Komisi Pemberantasan Korupsi (KPK) menelusuri sejumlah pertemuan antara petinggi Lippo Group, James Tjahaja Riady dengan mantan Bupati Bekasi Neneng Hasanah Yasin, dalam kasus suap proyek Meikarta. Proses penelusuran itu dilakukan melalui pemeriksaan tersangka Bartholomeus Toto, mantan Presiden Direktur PT Lippo Cikarang Tbk.
"PK mendalami pengetahuan BTO (Bartholomeus Toto) tentang pertemuan James Riady di rumah Bupati Bekasi, Neneng Hassanah Yasin, dan menanyakan apakah ada pembicaraan tentang proses perizinan meikarta," kata Kepala Biro Humas KPK Febri Diansyah saat ditemui di Gedung Merah Putih KPK, Jakarta Selatan, Kamis (12/12).
Selain menelusuri sejumlah pertemuan, penyidik juga mengupayakan pengambilan sampel suara bekas Presiden Direktur Lippo Cikarang itu.
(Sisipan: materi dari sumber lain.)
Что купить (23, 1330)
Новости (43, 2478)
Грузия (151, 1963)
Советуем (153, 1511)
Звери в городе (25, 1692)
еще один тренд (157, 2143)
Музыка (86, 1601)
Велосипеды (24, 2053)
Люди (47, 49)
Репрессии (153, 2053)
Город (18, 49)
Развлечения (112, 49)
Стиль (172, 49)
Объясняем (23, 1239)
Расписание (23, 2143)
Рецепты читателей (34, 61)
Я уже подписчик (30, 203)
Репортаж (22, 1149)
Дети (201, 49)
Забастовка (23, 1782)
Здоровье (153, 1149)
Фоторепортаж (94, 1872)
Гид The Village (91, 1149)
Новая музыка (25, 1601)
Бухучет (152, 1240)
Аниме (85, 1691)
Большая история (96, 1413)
Namun demikian, Febri tak dapat menjelaskan lebih detail kebutuhan pengambilan sampel suara tersebut.
"Saya tidak bisa sampaikan. Tetapi, ketika sampel suara diambil itu berarti ada kebutuhan proses pembuktian untuk melihat misalnya se-identik apa suara yang kami terima, yang kami miliki dari bukti-bukti rekaman pembicaraan misalnya, atau hal-hal lain dalam perkara ini," kata dia.
Febri menyampaikan, Toto menolak proses pengambilan sampel suara itu. Pihak KPK pun mencantumkan penolakan tersebut dalam berkas acara penyidik (BAP) Toto.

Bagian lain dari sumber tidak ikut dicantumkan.